Soon after brothers Henry and Clement Studebaker set up a blacksmith shop in South Bend, Ind., in 1852, they started making wagons. Earning a reputation for quality and durability, they expanded into the manufacture of carriages in 1857. That same year they landed a subcontract to build supply wagons for the U.S. Army. In 1858 younger brother John Mohler “J.M.” Studebaker returned from California, where he had sold wheelbarrows to prospectors, and invested his profits in H&C Studebaker. To accommodate large orders that would outpace the time needed to cure lumber, the brothers devised drying kilns to accelerate the process—just in time for the Civil War.

The Studebakers were largely Dunkards—Christian pietists opposed to war—but the brothers were willing to furnish the Army with supply wagons, gun caissons and ambulances with rocker suspensions for patients’ comfort on uneven roads. By 1867 Studebaker had provided 6,000 vehicles to the Army, as well as carriages for President Abraham Lincoln and future presidents Ulysses S. Grant, Rutherford B. Hayes and Benjamin Harrison.

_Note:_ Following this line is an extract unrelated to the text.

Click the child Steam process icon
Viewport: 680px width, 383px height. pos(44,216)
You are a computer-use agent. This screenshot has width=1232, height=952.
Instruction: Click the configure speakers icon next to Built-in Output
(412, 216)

Studebaker continued to provide logistical support for the Army. At the 1898 outbreak of the Spanish-American War the government asked whether the company could supply 500 wagons within 36 hours. It had them ready in 24 hours. Studebaker introduced its first electric car in 1902 and its first gas-powered vehicle two years later. As World War I heated up, England, France and Russia swamped Studebaker with orders for its wagons, trucks and artillery carriages. J.M. Studebaker, the last surviving brother, died in 1917, a month before America entered the war. But Studebaker president Albert Russell Erskine soon telegrammed President Woodrow Wilson, placing the company’s resources at his disposal for the duration of the war. In spite of its success in the auto industry, Studebaker did not cease production of the wagons that had started it on the road to prosperity until 1920.